# Task list
A - In the text on the Dream of Red Mansions garden, condense the paragraph beginning "One of the major features of the garden is Happy Red Court" into one sentence that keeps its main facts.
B - Resume the text on the Dream of Red Mansions garden after its last sentence.

# Source

** start **

The atmosphere and design of the garden transport visitors back to a time and place of a wealthy, aristocratic family in Beijing.
The venue is a full-size replicated landscape of the garden built by one of the novel’s main characters, Jia Baoyu, to celebrate the homecoming of an elder sister who is an imperial concubine and favorite of the emperor.
Slow, instrumental music plays wafts in parts of the garden, starting at the entrance. Visitors are greeted by large rockeries that form a passage ending at a pond of jade-colored water. Beyond that is a palace with three halls, where changed from her imperial dress and stopped to rest. And behind the palace, a lotus pool. A marble boat rests by the pool. In the novel, it transported concubine Jia Yuanchun across a water to visit her family in the Grand View Pavilion — a main feature of the park.
The 18-square-meter pool recreates the scenery of surrounding structures that Jia Yuanchun would admire along her journey.
The imperial hall of the Grand View Pavilion is guarded by statues of phoenixes and dragons that symbolize the high status of the family before it fell out of favor with the emperor and its fortunes faded.
The side lanes in the pavilion feature an introduction to characters who performed in a 1987 TV production of “A Dream of Red Mansions.”
Here one can appreciate the complexities of the famous family saga, which features more than 40 main characters and hundreds of lesser roles in an entanglement of relationships and societal strictures.
One of the major features of the garden is Happy Red Court, where Jia Baoyu lived. It is filled with luxury furnishings of the period, including a mahogany bed intricately decorated with patterns of flowers. The walls are decorated with Jia’s poem and paintings. Bamboo and other plants create a peaceful, quiet atmosphere.
A large wooden mirror decorated with traditional carvings stands in the hall of the resting chamber of Jia, who was a scholar of the privileged class.
Other features of the garden include Bamboo Lodge, where Jia’s cousin and true love Lin Daiyu lived. To the west is Alpina Park, where Jia Baoyu’s wife Xue Baochai lived.

** end **

# Data block
** start **

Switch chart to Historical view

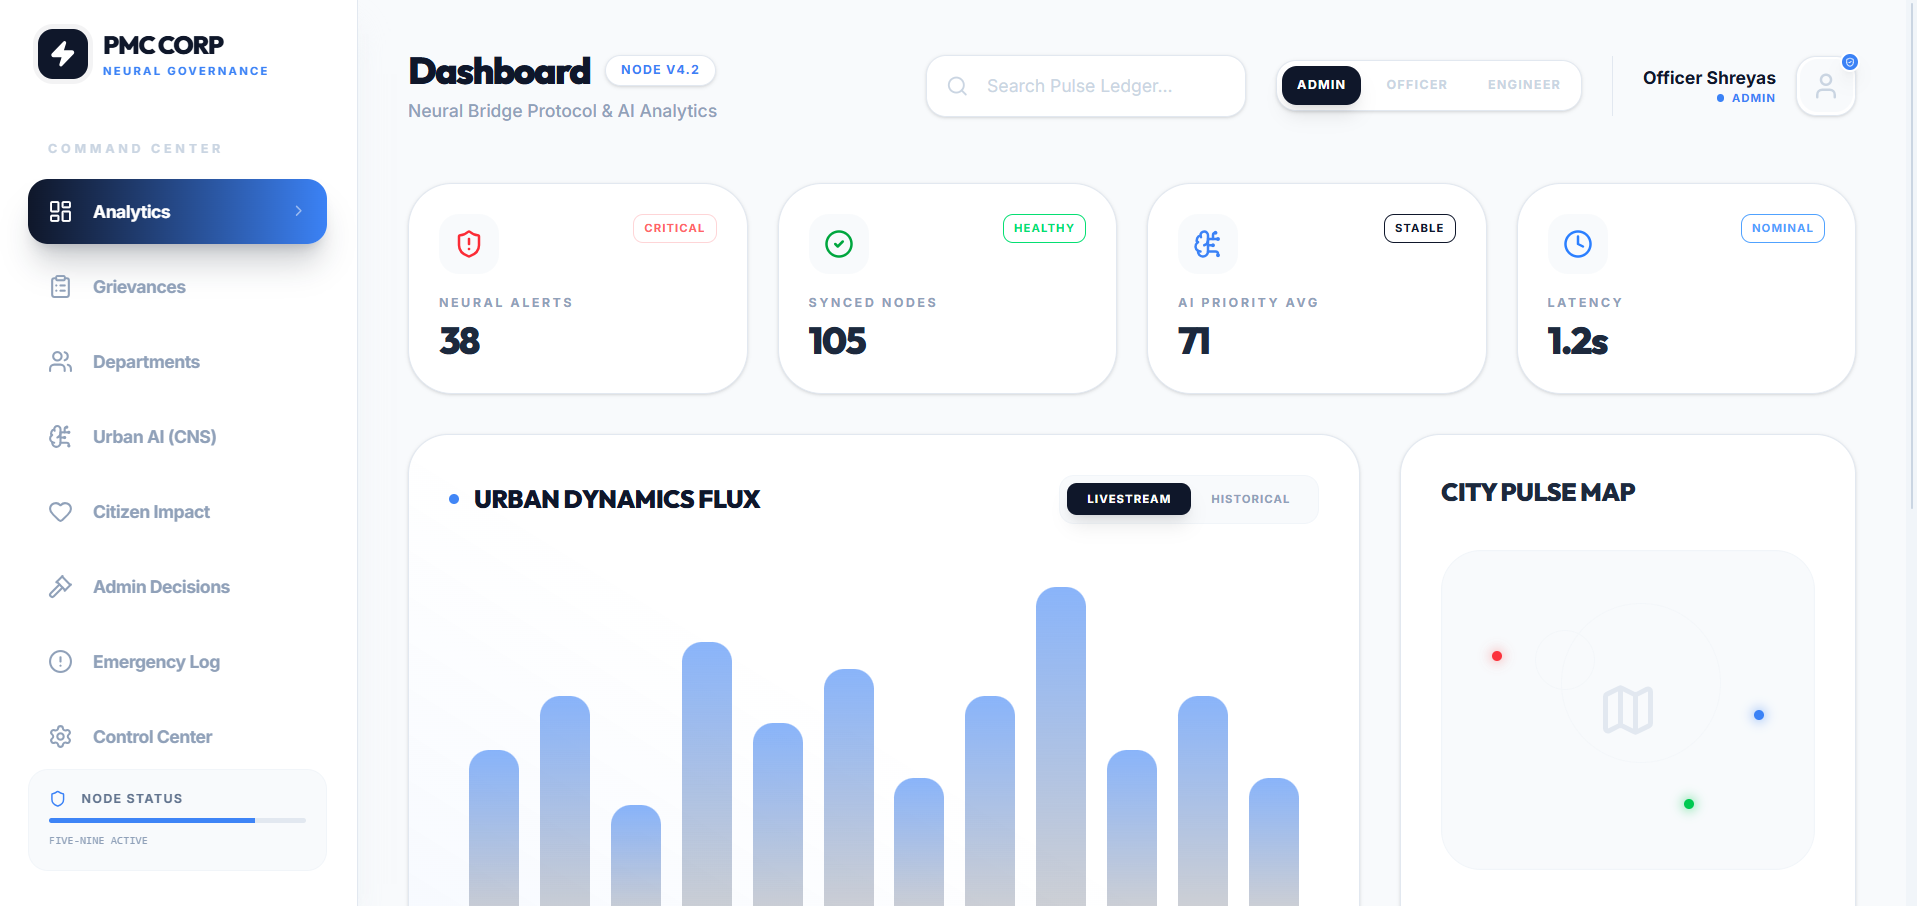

** end **

# Answer set
A - Happy Red Court, Jia Baoyu's home and a major feature of the garden, holds luxurious period furnishings such as a mahogany bed decorated with intricate flower patterns, has walls decorated with Jia's poem and paintings, and gets a peaceful, quiet atmosphere from bamboo and other plants.

B -
Lin dies of lovesickness in the novel because Jia is fated to marry Xue instead of her. A mannequin representing her recreates the scene before her death. The mood of the room is eerie.
Throughout the garden are structures representing the Qing Dynasty culture as it was portrayed in the literary work.
A Buddhist temple altar sits in the Green Lattice Nunnery, where younger cousin Jia Xichun took vows as a nun after the downfall of the clan. It was a shelter where characters attempted to shield themselves from the politics swirling around them.
The Grand View Pavilion has a performing stage. Opera performances commonly appeared in scenes of the novel, including for the celebration of cousin Xue Baochai’s 15th birthday. The family entourage included 12 performers known as the “12 Beauties of Jinling,” with whom Jia Baoyu shared special bonds in his compassionate affinity for women in the story. Musical instruments and calligraphy tools were common furnishings.
“A Dream of Red Mansions” hasn’t lost its resonance over the centuries since it was written.
One scene in the book describing a visit by Granny Liu, a poor, distant relative of the family, yielded what it today a commonly used proverb: Liu Laolao jin daguanyuan (刘姥姥进大观园), or “Granny Liu visits Grand View Garden.” The expression is used in modern Chinese to describe someone, usually an unsophisticated simpleton, who is overwhelmed by new experiences and luxurious surroundings.
Granny Liu is thought to be a bit of a comic relief character in the novel, but many regard her as a foil to the foibles of the nobility and an omen of the eventual downfall of the Jia family.
Visiting the garden makes the classic story come to life with such realism that it’s easy to be lulled into thinking that it wasn’t really fiction at all.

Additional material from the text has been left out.